A collaborative database and computational models for tuberculosis drug discovery

Abstract

The search for molecules with activity against Mycobacterium tuberculosis (Mtb) is employing many approaches in parallel including high throughput screening and computational methods. We have developed a database (CDD TB) to capture public and private Mtb data while enabling data mining and collaborations with other researchers. We have used the public data along with several cheminformatics approaches to produce models that describe active and inactive compounds. We have compared these datasets to those for known FDA approved drugs and between Mtb active and inactive compounds. The distribution of polar surface area and pK_a of active compounds was found to be a statistically significant determinant of activity against Mtb. Hydrophobicity was not always statistically significant. Bayesian classification models for 220 463 molecules were generated and tested with external molecules, and enabled the discrimination of active or inactive substructures from other datasets in the CDD TB. Computational pharmacophores based on known Mtb drugs were able to map to and retrieve a small subset of some of the Mtb datasets, including a high percentage of Mtb actives.

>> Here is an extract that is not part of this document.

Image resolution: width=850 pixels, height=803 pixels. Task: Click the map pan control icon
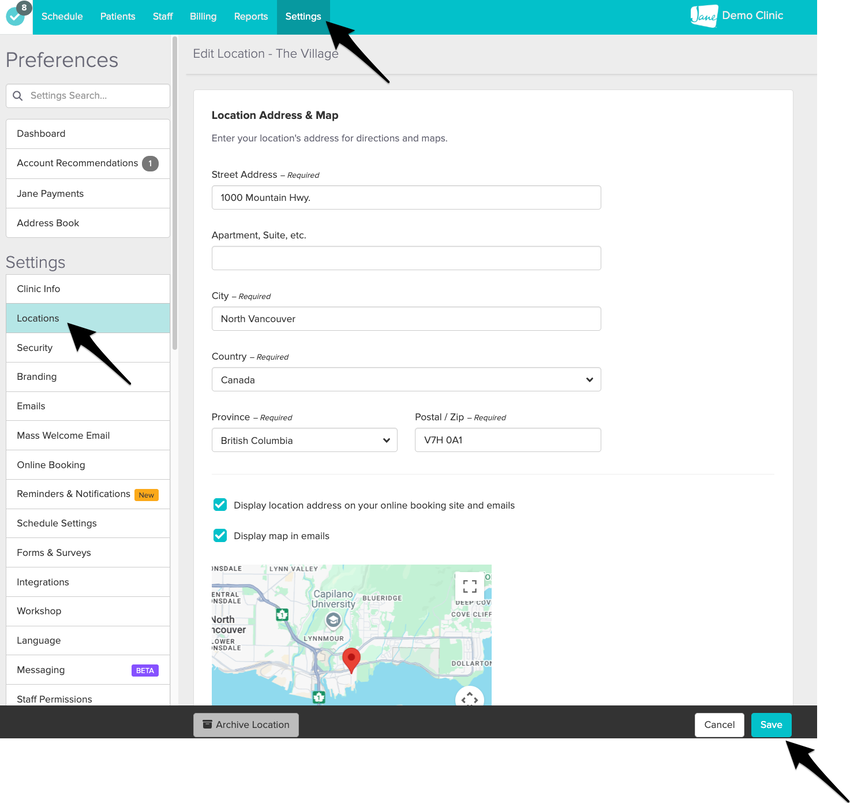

The combination of the database, dataset analysis, Bayesian and pharmacophore models provides new insights into molecular properties and features that are determinants of activity in whole cells. This study provides novel insights into the key 1D molecular descriptors, 2D chemical substructures and 3D pharmacophores which can be used to mine the chemistry space, prioritizing those molecules with a higher probability of activity against Mtb.